* _What is being asked_:
Put the data lines starting with the one containing "Where should I click to: Select" and going on through the one containing "should pyautogui.click(x=185, y=183)." into a JSON list of strings, one string per line, with blank lines left out. Include only those lines.

(Extracted records)
================================

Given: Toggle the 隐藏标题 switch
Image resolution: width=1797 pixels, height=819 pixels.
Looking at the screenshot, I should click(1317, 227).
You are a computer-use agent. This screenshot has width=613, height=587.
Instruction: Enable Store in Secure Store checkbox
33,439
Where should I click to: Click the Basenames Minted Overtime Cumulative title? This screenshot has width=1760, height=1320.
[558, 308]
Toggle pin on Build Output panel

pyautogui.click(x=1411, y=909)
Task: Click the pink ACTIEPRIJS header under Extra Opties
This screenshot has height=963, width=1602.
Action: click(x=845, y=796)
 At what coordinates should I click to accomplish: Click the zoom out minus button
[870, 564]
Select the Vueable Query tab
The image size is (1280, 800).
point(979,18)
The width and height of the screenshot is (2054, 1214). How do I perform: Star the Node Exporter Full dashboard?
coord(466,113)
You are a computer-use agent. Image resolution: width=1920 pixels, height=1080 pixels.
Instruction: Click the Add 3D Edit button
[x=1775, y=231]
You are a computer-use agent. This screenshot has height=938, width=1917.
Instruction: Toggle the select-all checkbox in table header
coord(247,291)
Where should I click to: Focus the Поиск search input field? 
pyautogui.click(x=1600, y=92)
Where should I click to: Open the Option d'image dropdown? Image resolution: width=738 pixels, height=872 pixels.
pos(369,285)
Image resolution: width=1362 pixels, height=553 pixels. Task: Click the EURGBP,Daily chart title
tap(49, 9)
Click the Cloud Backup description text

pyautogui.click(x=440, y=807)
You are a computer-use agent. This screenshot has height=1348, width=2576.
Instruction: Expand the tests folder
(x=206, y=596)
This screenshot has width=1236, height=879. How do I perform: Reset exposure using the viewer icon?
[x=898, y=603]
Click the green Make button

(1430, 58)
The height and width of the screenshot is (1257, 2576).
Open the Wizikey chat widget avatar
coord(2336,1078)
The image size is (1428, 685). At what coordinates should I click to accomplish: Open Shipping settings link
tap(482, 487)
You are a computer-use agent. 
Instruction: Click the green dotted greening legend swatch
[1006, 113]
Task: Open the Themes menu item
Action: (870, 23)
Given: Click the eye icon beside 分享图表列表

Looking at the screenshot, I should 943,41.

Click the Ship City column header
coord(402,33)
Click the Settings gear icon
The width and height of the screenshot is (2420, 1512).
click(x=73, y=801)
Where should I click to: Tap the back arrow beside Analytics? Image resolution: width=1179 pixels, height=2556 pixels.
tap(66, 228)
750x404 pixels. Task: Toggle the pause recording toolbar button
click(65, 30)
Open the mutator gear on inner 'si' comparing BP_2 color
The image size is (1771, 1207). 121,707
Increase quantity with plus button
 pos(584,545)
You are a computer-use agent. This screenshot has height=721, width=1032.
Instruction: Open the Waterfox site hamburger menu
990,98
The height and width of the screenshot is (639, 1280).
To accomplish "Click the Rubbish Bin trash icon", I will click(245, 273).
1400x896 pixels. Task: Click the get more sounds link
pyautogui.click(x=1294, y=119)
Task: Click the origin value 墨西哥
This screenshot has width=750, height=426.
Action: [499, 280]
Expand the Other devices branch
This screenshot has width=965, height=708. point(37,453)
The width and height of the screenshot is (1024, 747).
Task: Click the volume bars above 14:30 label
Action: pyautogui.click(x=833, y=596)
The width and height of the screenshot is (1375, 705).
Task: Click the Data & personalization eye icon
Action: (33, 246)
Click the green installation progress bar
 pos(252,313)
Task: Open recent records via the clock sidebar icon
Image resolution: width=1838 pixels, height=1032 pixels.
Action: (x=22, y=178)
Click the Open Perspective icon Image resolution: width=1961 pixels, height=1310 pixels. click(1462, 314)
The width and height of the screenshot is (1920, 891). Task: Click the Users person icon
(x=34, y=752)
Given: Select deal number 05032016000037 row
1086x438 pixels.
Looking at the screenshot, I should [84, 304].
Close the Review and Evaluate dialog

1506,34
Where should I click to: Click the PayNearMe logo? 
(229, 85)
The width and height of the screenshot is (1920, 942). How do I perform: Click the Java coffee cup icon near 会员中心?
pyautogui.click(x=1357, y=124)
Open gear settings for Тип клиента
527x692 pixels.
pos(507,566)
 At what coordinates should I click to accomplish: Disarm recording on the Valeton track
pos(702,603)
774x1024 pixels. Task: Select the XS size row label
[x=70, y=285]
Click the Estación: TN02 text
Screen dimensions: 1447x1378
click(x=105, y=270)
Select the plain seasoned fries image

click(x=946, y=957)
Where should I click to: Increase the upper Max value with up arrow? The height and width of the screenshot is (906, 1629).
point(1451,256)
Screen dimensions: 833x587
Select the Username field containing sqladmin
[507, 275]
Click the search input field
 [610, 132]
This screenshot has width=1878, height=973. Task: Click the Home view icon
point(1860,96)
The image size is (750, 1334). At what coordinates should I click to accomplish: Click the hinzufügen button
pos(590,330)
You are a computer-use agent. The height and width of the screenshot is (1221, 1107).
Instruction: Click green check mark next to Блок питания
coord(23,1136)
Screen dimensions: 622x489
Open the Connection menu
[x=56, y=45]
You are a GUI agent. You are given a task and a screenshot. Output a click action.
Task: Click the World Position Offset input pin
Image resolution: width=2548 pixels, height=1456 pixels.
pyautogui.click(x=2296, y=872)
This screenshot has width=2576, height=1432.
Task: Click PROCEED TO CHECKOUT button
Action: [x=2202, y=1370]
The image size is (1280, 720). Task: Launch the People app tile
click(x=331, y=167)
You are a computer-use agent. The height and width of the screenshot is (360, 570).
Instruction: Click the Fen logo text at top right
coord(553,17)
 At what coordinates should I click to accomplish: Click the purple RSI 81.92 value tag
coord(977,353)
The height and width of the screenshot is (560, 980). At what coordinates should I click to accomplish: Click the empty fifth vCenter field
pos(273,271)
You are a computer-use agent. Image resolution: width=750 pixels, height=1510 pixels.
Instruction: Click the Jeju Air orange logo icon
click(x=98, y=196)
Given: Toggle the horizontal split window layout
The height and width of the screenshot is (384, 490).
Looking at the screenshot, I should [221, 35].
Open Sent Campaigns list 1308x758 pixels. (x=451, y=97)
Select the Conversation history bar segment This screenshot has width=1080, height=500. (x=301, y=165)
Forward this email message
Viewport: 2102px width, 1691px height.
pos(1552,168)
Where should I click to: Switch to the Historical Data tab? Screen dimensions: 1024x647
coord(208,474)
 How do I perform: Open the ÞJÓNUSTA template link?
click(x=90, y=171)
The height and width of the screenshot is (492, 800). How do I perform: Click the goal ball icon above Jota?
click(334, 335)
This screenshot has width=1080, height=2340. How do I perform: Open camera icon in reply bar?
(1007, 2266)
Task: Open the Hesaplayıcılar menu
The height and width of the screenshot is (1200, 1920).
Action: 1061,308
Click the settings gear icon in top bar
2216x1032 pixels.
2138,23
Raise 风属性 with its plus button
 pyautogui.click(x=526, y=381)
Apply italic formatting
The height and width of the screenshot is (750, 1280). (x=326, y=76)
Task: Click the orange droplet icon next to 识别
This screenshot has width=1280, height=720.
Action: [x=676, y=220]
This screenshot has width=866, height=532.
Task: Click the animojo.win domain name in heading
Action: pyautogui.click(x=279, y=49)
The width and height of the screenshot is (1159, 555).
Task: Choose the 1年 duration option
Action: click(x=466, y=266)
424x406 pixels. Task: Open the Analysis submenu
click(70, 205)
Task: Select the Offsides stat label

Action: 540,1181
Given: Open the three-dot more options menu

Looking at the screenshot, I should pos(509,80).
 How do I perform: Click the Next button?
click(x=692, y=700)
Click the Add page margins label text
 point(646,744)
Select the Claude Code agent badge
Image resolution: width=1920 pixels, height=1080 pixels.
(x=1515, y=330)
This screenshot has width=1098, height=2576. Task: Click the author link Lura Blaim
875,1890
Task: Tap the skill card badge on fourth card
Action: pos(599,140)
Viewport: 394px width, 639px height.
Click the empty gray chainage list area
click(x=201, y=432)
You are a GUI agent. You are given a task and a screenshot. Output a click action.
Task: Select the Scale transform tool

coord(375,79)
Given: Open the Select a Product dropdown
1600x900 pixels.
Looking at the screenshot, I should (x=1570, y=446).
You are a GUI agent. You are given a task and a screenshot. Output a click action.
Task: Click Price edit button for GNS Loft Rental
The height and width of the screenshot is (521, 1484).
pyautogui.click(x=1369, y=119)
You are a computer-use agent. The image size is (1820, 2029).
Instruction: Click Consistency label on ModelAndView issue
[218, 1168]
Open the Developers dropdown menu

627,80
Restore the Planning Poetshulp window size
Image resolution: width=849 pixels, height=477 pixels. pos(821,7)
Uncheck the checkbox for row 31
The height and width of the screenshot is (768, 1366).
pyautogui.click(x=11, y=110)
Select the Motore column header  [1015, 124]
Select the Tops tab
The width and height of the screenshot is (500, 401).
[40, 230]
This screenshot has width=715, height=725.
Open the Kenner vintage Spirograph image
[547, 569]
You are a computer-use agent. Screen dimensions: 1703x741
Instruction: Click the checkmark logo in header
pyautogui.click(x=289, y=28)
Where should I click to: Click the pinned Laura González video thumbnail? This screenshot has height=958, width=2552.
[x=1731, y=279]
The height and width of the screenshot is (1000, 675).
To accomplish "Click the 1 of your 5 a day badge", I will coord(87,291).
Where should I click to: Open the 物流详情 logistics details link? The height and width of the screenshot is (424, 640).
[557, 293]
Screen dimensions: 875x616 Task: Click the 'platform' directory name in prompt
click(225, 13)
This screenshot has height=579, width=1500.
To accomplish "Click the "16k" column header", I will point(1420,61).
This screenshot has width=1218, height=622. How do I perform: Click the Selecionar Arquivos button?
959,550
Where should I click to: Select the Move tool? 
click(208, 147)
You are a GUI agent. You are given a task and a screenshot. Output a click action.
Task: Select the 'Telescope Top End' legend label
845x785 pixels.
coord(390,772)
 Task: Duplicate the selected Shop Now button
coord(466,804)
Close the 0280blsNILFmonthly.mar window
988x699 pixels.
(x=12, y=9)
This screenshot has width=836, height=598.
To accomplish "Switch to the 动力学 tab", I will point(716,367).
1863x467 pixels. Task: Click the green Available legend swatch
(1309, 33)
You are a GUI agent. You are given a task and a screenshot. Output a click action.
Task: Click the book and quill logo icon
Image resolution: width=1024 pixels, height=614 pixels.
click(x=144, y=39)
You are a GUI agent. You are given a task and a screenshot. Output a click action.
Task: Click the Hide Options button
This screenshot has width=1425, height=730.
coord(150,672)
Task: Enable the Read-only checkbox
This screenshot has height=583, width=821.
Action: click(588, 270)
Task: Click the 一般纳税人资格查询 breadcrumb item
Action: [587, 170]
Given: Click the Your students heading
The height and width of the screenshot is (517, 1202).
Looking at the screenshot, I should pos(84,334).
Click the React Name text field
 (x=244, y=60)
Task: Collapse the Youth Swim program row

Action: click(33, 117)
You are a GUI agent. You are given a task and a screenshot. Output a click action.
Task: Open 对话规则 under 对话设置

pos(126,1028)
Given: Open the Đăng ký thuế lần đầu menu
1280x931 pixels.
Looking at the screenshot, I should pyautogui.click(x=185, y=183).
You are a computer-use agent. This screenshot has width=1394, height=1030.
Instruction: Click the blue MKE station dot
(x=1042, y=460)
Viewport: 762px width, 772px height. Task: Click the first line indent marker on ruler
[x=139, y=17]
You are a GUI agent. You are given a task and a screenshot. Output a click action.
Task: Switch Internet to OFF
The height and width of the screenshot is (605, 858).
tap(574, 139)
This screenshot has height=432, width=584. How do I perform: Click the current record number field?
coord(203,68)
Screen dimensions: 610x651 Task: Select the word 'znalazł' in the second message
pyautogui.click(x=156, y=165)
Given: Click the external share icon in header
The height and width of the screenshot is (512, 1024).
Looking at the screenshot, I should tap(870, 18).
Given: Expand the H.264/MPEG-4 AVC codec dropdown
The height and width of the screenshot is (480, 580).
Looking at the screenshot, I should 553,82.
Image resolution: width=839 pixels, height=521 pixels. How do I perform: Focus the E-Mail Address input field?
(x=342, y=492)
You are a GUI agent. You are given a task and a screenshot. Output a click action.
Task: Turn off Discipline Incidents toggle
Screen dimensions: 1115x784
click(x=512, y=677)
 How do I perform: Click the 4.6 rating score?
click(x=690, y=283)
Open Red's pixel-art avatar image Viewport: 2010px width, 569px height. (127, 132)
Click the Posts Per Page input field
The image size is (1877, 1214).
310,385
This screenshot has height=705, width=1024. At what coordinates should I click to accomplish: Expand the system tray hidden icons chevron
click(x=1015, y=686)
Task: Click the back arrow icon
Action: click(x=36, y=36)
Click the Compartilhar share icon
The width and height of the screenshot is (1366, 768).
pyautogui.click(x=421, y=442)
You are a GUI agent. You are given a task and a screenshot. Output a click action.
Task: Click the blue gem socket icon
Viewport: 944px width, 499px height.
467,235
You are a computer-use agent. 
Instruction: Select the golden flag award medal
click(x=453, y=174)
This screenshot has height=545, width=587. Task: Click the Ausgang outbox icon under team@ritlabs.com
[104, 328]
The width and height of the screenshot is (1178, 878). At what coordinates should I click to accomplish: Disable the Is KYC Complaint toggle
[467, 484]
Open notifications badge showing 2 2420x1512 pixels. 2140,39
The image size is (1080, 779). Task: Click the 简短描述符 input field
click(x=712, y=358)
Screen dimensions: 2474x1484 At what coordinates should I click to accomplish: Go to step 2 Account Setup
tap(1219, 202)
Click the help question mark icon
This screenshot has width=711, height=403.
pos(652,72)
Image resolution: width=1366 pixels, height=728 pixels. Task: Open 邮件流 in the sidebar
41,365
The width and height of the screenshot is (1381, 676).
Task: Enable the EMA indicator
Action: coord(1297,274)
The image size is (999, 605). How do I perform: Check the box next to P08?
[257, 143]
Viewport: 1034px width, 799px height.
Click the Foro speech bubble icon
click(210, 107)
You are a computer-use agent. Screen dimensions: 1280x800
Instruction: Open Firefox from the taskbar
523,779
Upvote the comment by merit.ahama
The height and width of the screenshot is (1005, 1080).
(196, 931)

================================

* _Result of the task_:
[
  "Where should I click to: Select the Move tool? ",
  "click(208, 147)",
  "You are a GUI agent. You are given a task and a screenshot. Output a click action.",
  "Task: Select the 'Telescope Top End' legend label",
  "845x785 pixels.",
  "coord(390,772)",
  " Task: Duplicate the selected Shop Now button",
  "coord(466,804)",
  "Close the 0280blsNILFmonthly.mar window",
  "988x699 pixels.",
  "(x=12, y=9)",
  "This screenshot has width=836, height=598.",
  "To accomplish \"Switch to the 动力学 tab\", I will point(716,367).",
  "1863x467 pixels. Task: Click the green Available legend swatch",
  "(1309, 33)",
  "You are a GUI agent. You are given a task and a screenshot. Output a click action.",
  "Task: Click the book and quill logo icon",
  "Image resolution: width=1024 pixels, height=614 pixels.",
  "click(x=144, y=39)",
  "You are a GUI agent. You are given a task and a screenshot. Output a click action.",
  "Task: Click the Hide Options button",
  "This screenshot has width=1425, height=730.",
  "coord(150,672)",
  "Task: Enable the Read-only checkbox",
  "This screenshot has height=583, width=821.",
  "Action: click(588, 270)",
  "Task: Click the 一般纳税人资格查询 breadcrumb item",
  "Action: [587, 170]",
  "Given: Click the Your students heading",
  "The height and width of the screenshot is (517, 1202).",
  "Looking at the screenshot, I should pos(84,334).",
  "Click the React Name text field",
  " (x=244, y=60)",
  "Task: Collapse the Youth Swim program row",
  "Action: click(33, 117)",
  "You are a GUI agent. You are given a task and a screenshot. Output a click action.",
  "Task: Open 对话规则 under 对话设置",
  "pos(126,1028)",
  "Given: Open the Đăng ký thuế lần đầu menu",
  "1280x931 pixels.",
  "Looking at the screenshot, I should pyautogui.click(x=185, y=183)."
]